Goal of the exercise >> Reprint every line of the data, keeping each character intact.
*** Exercise input Section Begins ***
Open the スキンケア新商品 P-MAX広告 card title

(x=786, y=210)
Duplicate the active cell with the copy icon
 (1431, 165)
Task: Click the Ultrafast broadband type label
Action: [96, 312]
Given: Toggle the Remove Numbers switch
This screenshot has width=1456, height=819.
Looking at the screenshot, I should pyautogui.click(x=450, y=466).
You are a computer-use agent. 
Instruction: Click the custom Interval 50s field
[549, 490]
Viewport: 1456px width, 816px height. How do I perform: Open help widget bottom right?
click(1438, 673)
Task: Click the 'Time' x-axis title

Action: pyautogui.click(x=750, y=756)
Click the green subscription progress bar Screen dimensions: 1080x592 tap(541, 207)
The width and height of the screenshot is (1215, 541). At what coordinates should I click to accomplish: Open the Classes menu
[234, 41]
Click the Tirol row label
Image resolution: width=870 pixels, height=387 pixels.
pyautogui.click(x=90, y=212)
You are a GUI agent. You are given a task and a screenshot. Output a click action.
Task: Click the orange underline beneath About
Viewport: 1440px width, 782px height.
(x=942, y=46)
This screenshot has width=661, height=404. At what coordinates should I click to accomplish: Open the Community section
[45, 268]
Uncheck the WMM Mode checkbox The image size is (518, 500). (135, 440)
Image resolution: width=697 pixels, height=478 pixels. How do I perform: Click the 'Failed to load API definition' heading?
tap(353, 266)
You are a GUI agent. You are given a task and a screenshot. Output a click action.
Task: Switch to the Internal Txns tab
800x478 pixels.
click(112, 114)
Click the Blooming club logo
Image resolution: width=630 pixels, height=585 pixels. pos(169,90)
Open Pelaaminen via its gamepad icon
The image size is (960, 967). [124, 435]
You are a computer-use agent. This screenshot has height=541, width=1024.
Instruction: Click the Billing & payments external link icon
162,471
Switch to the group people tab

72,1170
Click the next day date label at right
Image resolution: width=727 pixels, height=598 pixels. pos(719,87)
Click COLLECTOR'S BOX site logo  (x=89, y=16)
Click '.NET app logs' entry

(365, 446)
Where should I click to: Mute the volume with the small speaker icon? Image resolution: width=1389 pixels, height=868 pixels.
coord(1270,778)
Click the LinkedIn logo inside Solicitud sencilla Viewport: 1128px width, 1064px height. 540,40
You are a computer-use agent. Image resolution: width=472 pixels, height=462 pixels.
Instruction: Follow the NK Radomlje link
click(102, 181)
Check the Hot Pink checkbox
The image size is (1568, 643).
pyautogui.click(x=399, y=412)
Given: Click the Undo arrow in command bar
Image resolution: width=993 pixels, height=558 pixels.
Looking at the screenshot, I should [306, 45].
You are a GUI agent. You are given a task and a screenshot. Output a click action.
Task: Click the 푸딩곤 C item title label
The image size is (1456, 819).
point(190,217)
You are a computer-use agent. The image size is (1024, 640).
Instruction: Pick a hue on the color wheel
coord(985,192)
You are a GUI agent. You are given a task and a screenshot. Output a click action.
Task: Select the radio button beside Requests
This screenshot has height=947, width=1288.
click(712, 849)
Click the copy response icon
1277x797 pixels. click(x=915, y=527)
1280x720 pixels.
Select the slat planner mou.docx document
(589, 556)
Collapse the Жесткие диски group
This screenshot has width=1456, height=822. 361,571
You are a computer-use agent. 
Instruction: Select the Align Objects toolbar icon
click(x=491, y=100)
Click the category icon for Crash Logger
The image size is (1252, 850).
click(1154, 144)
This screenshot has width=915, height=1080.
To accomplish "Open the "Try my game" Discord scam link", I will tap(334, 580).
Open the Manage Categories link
*** Exercise input Section Ends ***
Task response >>
Open the スキンケア新商品 P-MAX広告 card title

(x=786, y=210)
Duplicate the active cell with the copy icon
 (1431, 165)
Task: Click the Ultrafast broadband type label
Action: [96, 312]
Given: Toggle the Remove Numbers switch
This screenshot has width=1456, height=819.
Looking at the screenshot, I should pyautogui.click(x=450, y=466).
You are a computer-use agent. 
Instruction: Click the custom Interval 50s field
[549, 490]
Viewport: 1456px width, 816px height. How do I perform: Open help widget bottom right?
click(1438, 673)
Task: Click the 'Time' x-axis title

Action: pyautogui.click(x=750, y=756)
Click the green subscription progress bar Screen dimensions: 1080x592 tap(541, 207)
The width and height of the screenshot is (1215, 541). At what coordinates should I click to accomplish: Open the Classes menu
[234, 41]
Click the Tirol row label
Image resolution: width=870 pixels, height=387 pixels.
pyautogui.click(x=90, y=212)
You are a GUI agent. You are given a task and a screenshot. Output a click action.
Task: Click the orange underline beneath About
Viewport: 1440px width, 782px height.
(x=942, y=46)
This screenshot has width=661, height=404. At what coordinates should I click to accomplish: Open the Community section
[45, 268]
Uncheck the WMM Mode checkbox The image size is (518, 500). (135, 440)
Image resolution: width=697 pixels, height=478 pixels. How do I perform: Click the 'Failed to load API definition' heading?
tap(353, 266)
You are a GUI agent. You are given a task and a screenshot. Output a click action.
Task: Switch to the Internal Txns tab
800x478 pixels.
click(112, 114)
Click the Blooming club logo
Image resolution: width=630 pixels, height=585 pixels. pos(169,90)
Open Pelaaminen via its gamepad icon
The image size is (960, 967). [124, 435]
You are a computer-use agent. This screenshot has height=541, width=1024.
Instruction: Click the Billing & payments external link icon
162,471
Switch to the group people tab

72,1170
Click the next day date label at right
Image resolution: width=727 pixels, height=598 pixels. pos(719,87)
Click COLLECTOR'S BOX site logo  (x=89, y=16)
Click '.NET app logs' entry

(365, 446)
Where should I click to: Mute the volume with the small speaker icon? Image resolution: width=1389 pixels, height=868 pixels.
coord(1270,778)
Click the LinkedIn logo inside Solicitud sencilla Viewport: 1128px width, 1064px height. 540,40
You are a computer-use agent. Image resolution: width=472 pixels, height=462 pixels.
Instruction: Follow the NK Radomlje link
click(102, 181)
Check the Hot Pink checkbox
The image size is (1568, 643).
pyautogui.click(x=399, y=412)
Given: Click the Undo arrow in command bar
Image resolution: width=993 pixels, height=558 pixels.
Looking at the screenshot, I should [306, 45].
You are a GUI agent. You are given a task and a screenshot. Output a click action.
Task: Click the 푸딩곤 C item title label
The image size is (1456, 819).
point(190,217)
You are a computer-use agent. The image size is (1024, 640).
Instruction: Pick a hue on the color wheel
coord(985,192)
You are a GUI agent. You are given a task and a screenshot. Output a click action.
Task: Select the radio button beside Requests
This screenshot has height=947, width=1288.
click(712, 849)
Click the copy response icon
1277x797 pixels. click(x=915, y=527)
1280x720 pixels.
Select the slat planner mou.docx document
(589, 556)
Collapse the Жесткие диски group
This screenshot has width=1456, height=822. 361,571
You are a computer-use agent. 
Instruction: Select the Align Objects toolbar icon
click(x=491, y=100)
Click the category icon for Crash Logger
The image size is (1252, 850).
click(1154, 144)
This screenshot has width=915, height=1080.
To accomplish "Open the "Try my game" Discord scam link", I will tap(334, 580).
Open the Manage Categories link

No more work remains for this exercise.